Attorno a lei si muovono come macchiette figure di uomini insignificanti o semplicemente estranei,
ad eccezione di Taro, il suo primo amore, casualmente ritrovato e non a caso trasformatosi in una
virile donna, domatrice di belve feroci. Sì, perché il romanzo è donna, qui niente è ciò che sembra e
tutto prima o poi è destinato a cambiare. E se le situazioni, raccontate con ironica leggerezza,
sfiorano e a volte superano il limite del possibile, i sentimenti espressi sono nitidi, forti, saldamente
femminili. Accanto a Lily, Ninush e Mikhaela: tre donne, tre stati d’animo, tre vicende parallele, tre
vite che si incontrano, tre amicizie che si sostengono vicendevolmente e che si rafforzano con
l’arrivo di un cucciolo di tigre che cambierà, drasticamente, le carte in tavola e le sorti del racconto.
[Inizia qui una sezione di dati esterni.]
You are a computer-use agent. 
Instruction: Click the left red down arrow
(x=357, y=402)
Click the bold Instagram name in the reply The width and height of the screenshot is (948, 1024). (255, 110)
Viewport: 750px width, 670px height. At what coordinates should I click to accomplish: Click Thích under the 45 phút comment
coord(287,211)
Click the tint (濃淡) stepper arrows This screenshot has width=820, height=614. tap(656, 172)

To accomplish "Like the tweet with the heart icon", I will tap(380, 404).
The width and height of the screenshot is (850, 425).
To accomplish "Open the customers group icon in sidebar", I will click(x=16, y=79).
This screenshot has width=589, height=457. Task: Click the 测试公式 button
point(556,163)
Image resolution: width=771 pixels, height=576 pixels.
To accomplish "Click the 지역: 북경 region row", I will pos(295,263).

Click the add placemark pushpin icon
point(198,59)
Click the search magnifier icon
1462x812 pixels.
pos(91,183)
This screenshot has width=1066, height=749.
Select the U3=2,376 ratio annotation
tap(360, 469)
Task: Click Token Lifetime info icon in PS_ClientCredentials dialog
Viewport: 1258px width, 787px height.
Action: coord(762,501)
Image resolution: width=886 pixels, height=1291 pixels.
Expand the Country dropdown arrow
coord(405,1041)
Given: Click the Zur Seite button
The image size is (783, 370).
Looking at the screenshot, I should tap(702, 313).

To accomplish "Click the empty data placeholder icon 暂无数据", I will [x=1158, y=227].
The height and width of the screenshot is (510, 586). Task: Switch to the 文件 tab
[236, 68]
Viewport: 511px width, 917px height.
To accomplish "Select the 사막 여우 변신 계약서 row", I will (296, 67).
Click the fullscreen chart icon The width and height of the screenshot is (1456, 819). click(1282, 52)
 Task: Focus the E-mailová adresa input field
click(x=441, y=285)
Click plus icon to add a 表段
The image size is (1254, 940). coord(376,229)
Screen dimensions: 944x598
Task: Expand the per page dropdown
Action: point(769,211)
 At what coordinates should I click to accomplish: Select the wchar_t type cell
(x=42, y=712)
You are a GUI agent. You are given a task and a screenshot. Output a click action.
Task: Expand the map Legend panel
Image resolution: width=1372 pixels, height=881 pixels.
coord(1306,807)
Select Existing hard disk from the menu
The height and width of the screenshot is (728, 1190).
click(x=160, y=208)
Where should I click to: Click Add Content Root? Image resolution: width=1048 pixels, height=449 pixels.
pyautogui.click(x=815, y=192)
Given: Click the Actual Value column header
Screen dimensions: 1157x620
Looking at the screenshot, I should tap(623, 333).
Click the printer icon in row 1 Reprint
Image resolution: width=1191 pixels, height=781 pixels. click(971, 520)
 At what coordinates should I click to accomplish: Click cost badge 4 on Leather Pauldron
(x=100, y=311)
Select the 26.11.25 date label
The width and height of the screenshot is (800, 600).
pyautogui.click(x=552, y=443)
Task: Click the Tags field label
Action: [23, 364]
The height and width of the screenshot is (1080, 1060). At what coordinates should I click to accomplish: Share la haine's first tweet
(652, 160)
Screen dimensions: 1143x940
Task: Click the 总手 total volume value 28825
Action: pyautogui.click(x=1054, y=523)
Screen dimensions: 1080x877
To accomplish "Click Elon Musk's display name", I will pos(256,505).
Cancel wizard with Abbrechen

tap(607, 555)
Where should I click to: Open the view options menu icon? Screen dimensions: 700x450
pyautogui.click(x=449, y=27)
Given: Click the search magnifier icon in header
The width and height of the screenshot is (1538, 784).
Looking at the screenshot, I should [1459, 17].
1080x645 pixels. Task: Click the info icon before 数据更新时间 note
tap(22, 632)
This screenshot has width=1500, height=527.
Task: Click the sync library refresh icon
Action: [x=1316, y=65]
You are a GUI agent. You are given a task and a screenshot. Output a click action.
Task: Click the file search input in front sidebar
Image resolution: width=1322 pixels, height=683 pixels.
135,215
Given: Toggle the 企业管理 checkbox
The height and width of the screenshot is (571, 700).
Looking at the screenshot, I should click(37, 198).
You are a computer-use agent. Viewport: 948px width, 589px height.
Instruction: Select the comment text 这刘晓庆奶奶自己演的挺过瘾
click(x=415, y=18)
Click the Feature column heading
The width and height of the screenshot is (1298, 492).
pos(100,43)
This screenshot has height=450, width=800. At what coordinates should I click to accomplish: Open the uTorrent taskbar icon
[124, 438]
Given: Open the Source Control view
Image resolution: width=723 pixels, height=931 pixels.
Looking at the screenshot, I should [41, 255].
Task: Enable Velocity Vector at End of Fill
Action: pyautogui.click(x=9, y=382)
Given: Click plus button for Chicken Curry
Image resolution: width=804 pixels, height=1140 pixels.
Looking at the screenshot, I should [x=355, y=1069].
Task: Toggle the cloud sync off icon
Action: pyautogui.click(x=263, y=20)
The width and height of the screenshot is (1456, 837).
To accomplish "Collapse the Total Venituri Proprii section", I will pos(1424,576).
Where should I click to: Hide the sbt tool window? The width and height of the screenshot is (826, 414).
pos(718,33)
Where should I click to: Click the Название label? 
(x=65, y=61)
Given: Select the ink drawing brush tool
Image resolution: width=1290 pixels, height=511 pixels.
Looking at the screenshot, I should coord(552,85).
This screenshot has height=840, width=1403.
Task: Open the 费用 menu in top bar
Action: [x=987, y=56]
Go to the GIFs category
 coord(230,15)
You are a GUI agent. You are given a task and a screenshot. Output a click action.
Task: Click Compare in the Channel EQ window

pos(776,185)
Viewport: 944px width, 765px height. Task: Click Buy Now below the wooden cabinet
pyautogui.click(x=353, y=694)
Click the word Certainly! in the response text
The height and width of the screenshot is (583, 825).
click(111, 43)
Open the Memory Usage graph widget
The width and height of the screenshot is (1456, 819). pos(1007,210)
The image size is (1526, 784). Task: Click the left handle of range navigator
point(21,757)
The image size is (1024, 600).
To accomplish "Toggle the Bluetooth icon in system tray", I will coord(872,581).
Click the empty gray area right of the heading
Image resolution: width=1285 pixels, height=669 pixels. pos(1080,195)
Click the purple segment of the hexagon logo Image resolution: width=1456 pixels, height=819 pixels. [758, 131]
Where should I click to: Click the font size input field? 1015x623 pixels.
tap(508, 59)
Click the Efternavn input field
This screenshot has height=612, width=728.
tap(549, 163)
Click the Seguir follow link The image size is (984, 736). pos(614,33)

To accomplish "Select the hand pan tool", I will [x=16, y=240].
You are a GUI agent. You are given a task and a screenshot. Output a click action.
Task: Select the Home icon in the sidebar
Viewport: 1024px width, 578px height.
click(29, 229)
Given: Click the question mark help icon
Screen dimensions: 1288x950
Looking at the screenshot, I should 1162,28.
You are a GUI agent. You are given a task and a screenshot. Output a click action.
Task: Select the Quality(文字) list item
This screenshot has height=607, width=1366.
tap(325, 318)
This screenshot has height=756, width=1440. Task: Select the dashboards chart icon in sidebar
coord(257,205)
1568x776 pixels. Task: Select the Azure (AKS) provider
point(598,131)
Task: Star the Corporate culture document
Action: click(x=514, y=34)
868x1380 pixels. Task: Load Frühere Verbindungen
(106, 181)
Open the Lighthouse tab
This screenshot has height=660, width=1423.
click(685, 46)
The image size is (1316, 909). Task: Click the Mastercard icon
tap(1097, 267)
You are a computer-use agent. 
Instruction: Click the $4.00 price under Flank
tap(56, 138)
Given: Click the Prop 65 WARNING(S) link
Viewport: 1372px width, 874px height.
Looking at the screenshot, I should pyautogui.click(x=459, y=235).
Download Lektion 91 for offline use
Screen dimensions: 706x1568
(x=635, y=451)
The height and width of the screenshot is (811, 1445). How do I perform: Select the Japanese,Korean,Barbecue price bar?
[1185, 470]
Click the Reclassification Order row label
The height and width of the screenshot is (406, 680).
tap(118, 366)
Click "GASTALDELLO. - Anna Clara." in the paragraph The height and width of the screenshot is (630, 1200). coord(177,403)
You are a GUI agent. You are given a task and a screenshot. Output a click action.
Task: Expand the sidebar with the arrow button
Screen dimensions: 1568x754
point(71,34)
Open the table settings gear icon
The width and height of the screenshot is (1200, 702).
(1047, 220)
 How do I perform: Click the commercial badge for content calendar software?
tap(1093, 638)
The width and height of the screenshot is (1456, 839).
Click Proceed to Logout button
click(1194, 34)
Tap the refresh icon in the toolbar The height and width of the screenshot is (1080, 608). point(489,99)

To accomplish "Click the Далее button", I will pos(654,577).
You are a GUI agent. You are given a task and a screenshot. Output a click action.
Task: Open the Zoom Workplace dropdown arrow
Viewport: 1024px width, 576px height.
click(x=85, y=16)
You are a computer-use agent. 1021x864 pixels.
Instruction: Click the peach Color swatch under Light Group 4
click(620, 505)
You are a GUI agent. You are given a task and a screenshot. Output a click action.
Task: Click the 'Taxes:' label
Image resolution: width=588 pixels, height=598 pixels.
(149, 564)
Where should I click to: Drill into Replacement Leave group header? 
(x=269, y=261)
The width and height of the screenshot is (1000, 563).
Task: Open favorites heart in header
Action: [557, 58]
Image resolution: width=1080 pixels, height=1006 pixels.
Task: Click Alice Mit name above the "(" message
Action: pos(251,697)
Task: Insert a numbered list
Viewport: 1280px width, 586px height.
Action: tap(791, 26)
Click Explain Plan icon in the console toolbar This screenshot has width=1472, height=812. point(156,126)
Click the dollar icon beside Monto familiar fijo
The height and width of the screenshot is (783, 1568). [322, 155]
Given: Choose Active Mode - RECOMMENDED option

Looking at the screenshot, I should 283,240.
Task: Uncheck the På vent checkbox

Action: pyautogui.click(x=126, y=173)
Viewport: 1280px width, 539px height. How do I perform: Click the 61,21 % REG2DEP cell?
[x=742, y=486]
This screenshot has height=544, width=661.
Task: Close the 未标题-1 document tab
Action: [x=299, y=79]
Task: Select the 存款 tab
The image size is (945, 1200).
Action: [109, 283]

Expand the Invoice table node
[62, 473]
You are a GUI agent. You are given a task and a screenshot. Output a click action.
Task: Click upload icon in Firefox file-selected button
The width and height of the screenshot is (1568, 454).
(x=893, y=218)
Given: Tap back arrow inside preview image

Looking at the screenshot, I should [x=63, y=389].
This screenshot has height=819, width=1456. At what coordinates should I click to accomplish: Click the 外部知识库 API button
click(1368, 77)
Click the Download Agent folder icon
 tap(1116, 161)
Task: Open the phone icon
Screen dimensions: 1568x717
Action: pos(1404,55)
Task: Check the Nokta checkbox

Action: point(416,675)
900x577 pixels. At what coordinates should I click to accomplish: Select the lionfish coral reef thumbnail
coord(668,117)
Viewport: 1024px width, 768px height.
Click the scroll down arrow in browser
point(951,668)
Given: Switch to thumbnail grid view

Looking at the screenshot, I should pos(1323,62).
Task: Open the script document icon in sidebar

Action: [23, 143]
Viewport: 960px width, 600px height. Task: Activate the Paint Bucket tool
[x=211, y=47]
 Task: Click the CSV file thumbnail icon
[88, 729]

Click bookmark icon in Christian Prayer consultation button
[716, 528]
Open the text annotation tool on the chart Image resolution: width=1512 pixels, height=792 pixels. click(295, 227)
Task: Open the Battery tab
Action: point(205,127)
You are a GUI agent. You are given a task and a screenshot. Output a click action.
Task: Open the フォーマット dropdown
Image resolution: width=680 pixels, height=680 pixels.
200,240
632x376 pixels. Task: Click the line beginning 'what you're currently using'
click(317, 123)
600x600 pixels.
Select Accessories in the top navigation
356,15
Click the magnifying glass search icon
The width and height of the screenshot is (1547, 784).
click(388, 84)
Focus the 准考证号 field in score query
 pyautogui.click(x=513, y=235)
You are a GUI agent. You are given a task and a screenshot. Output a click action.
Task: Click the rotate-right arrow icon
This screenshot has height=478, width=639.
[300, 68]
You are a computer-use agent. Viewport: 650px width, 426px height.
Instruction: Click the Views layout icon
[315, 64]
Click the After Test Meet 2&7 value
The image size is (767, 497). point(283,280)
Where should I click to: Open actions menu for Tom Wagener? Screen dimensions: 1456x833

Fin qui una possibile lettura della storia. Ma Lily la tigre è un romanzo che si compone di molti
strati, molte interpretazioni e che lascia sedimentare nel lettore diversi stati d’animo. Non si pensa
mentre si è immersi nella lettura della storia. La narrazione scorre veloce, ironica, tagliente, giocata
su fulminei colpi di scena e intromissioni di personaggi da moderna corte dei miracoli. Il ‘bello’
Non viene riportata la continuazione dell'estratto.